----- Dataset content -----
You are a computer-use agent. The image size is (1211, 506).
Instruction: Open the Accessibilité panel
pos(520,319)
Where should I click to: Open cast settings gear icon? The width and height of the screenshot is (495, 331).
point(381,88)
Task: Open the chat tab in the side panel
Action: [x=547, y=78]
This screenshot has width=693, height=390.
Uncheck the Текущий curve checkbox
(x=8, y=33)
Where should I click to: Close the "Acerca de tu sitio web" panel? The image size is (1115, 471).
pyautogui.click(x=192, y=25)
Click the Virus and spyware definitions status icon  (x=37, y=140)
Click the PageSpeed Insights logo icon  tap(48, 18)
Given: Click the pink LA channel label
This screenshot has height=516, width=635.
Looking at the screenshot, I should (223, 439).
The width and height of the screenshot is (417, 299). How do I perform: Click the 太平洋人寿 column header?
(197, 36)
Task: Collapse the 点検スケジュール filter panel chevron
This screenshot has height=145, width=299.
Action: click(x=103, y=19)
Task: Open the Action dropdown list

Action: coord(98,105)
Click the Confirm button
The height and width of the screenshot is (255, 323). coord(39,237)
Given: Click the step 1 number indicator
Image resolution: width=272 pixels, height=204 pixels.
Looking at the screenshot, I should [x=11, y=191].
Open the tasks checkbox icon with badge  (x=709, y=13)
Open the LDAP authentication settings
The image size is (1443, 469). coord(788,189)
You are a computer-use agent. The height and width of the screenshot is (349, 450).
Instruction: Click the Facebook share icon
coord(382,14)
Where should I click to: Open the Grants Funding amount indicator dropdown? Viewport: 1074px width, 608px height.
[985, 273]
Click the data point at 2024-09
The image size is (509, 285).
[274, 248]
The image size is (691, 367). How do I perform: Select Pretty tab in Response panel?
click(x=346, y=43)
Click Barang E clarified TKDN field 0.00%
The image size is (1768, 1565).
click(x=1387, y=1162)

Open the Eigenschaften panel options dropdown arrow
-----
Word for word, output the records that appear above.

You are a computer-use agent. The image size is (1211, 506).
Instruction: Open the Accessibilité panel
pos(520,319)
Where should I click to: Open cast settings gear icon? The width and height of the screenshot is (495, 331).
point(381,88)
Task: Open the chat tab in the side panel
Action: [x=547, y=78]
This screenshot has width=693, height=390.
Uncheck the Текущий curve checkbox
(x=8, y=33)
Where should I click to: Close the "Acerca de tu sitio web" panel? The image size is (1115, 471).
pyautogui.click(x=192, y=25)
Click the Virus and spyware definitions status icon  (x=37, y=140)
Click the PageSpeed Insights logo icon  tap(48, 18)
Given: Click the pink LA channel label
This screenshot has height=516, width=635.
Looking at the screenshot, I should (223, 439).
The width and height of the screenshot is (417, 299). How do I perform: Click the 太平洋人寿 column header?
(197, 36)
Task: Collapse the 点検スケジュール filter panel chevron
This screenshot has height=145, width=299.
Action: click(x=103, y=19)
Task: Open the Action dropdown list

Action: coord(98,105)
Click the Confirm button
The height and width of the screenshot is (255, 323). coord(39,237)
Given: Click the step 1 number indicator
Image resolution: width=272 pixels, height=204 pixels.
Looking at the screenshot, I should [x=11, y=191].
Open the tasks checkbox icon with badge  (x=709, y=13)
Open the LDAP authentication settings
The image size is (1443, 469). coord(788,189)
You are a computer-use agent. The height and width of the screenshot is (349, 450).
Instruction: Click the Facebook share icon
coord(382,14)
Where should I click to: Open the Grants Funding amount indicator dropdown? Viewport: 1074px width, 608px height.
[985, 273]
Click the data point at 2024-09
The image size is (509, 285).
[274, 248]
The image size is (691, 367). How do I perform: Select Pretty tab in Response panel?
click(x=346, y=43)
Click Barang E clarified TKDN field 0.00%
The image size is (1768, 1565).
click(x=1387, y=1162)

Open the Eigenschaften panel options dropdown arrow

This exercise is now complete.